**Excerto da página:**
E agora ocorre-me dizer-lhe que usar saltos altos ou ser político, são coisas opcionais. Quem as usa, pode deixá-las se e quando quiser. Vidas difíceis, não se consegue sair delas, não são opcionais e muitas são difíceis por culpa dos maus políticos que nos têm conduzido. Habituámo-nos à corrupção, aos compadrios e aos favores, maiores ou menores, como se fossem coisas normais, mas não são. E por exemplo, os "poucos" euros que estes políticos, há dias receberam apesar de não estarem onde deviam estar, para eles são trocos, mas para um velhinho pode ser a diferença entre comprar vitaminas, que não são comparticipadas e que deixam de comprar, apesar de lhes fazerem falta, porque não têm esses trocos (haveria muito mais exemplos...)
Vidas difíceis, conheço de perto algumas, que se podem multiplicar por milhares, por esse país fora.
A mãe que tem dois filhos e como não tem dinheiro para tirar a carta e comprar um carrito, anda todos os dias quilómetros para conseguir ir para o emprego, na zona industrial, e depois ir buscar os filhos à escola e à creche e levá-los a pé para casa, faça chuva ou faça sol.
Ou a mãe desempregada, com dois filhos pequenos, cujo marido morreu de forma muito muito trágica.
Ou um professor que trabalha há mais de vinte anos e ainda é contratado e todos os anos tem a vida em suspenso, sem saber se vai ser colocado, se vai para longe e se o dinheiro miserável que ganha (porque sendo contratado, nem que tenha 500 anos de serviço, é pago como se acabasse de entrar na carreira) dará para todas as despesas.
Ou o jovem com dois cursos (que não foram comprados) não consegue um trabalho compatível e se sujeita a um trabalho onde é explorado (como tantos jovens).
Ou a família com a vida mais ou menos orientada e de repente se vê confrontada com uma doença grave de um dos elementos da família.
Ou as pessoas que têm que se sujeitar à humilhação de viver da caridade de instituições.
Ou....
Tantas e tantas vidas bem difíceis, onde um pouquinho mais de dinheiro certo ao fim do mês faria muita diferença.
Dinheiro esse que poderia chegar se todas as trafulhices e falcatruas de gente com obrigação de cuidar do país, não existissem.
Por isso não acredito em políticos . Já acreditei.
E os polítios podem mudar de vida - não mudam porque não lhes convém. As pessoas com vidas realmente difíceis, infelizmente, não têm opção e apesar de tudo tentam levar a vida com honestidade e dignidade.
Não me leve a mal,mas é o que penso.
Não se resolveriam todos os problemas do mundo, mas se os políticos fossem honestos o país estaria mais saudável e feliz.
Fico revoltada de cada vez que oiço as notícias de mais uma desonestidade de um político, que acabam sempre impunes.
Nem todos podem ser metidos no mesmo saco? talvez não, mas poucos ficam de fora.

**Enunciado da tarefa:** Reescreva o trecho do texto sobre vidas difíceis que começa em "A mãe que tem" e vai até "todas as despesas.", substituindo "filhos" por "netos".

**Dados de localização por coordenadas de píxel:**

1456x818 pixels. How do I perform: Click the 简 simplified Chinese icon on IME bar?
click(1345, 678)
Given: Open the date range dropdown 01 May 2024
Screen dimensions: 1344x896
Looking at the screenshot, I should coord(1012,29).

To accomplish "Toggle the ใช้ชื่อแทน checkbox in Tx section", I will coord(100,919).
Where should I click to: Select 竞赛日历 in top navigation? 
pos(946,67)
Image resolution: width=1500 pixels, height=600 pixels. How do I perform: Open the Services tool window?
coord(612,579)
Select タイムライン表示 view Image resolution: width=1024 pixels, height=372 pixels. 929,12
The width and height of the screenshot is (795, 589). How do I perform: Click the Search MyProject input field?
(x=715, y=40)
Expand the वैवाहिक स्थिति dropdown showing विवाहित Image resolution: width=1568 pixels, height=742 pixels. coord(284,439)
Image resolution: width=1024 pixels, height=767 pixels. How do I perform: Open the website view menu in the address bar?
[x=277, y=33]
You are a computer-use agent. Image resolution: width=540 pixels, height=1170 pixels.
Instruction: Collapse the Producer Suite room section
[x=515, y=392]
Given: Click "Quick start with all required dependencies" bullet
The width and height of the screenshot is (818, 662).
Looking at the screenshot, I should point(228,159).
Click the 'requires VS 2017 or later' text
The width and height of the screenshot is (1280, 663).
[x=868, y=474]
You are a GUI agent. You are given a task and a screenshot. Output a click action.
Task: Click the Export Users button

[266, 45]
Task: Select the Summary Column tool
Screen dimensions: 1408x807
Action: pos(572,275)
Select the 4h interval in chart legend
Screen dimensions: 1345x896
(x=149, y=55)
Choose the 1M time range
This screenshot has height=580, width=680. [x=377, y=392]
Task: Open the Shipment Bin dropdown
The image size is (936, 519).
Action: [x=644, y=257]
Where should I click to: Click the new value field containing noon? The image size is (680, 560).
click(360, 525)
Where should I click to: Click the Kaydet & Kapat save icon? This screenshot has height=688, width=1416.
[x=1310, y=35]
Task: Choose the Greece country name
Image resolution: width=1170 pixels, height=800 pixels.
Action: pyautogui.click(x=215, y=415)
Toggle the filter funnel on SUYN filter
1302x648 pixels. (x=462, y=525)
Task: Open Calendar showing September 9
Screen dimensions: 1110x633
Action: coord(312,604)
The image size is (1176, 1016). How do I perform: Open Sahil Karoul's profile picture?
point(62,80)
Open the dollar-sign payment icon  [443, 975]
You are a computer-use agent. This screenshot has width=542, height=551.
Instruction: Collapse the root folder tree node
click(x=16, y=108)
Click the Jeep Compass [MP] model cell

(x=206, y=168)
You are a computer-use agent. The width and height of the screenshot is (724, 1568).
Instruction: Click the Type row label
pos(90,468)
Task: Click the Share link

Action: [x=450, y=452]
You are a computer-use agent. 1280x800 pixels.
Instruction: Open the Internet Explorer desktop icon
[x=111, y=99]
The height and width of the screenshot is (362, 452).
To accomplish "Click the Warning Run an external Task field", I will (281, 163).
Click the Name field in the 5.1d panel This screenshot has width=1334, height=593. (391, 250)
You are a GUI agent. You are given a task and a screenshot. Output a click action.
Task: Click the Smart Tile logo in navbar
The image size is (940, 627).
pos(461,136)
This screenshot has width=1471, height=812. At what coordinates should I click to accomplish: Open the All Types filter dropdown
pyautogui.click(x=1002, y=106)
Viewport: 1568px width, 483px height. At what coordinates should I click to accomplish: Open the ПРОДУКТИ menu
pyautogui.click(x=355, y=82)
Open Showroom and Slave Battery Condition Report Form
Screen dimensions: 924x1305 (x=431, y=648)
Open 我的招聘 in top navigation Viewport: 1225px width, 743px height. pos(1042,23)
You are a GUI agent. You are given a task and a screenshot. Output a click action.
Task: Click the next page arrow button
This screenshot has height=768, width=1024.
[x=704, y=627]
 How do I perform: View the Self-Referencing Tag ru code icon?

**Resposta a seguir:**
A mãe que tem dois netos e como não tem dinheiro para tirar a carta e comprar um carrito, anda todos os dias quilómetros para conseguir ir para o emprego, na zona industrial, e depois ir buscar os netos à escola e à creche e levá-los a pé para casa, faça chuva ou faça sol.
Ou a mãe desempregada, com dois netos pequenos, cujo marido morreu de forma muito muito trágica.
Ou um professor que trabalha há mais de vinte anos e ainda é contratado e todos os anos tem a vida em suspenso, sem saber se vai ser colocado, se vai para longe e se o dinheiro miserável que ganha (porque sendo contratado, nem que tenha 500 anos de serviço, é pago como se acabasse de entrar na carreira) dará para todas as despesas.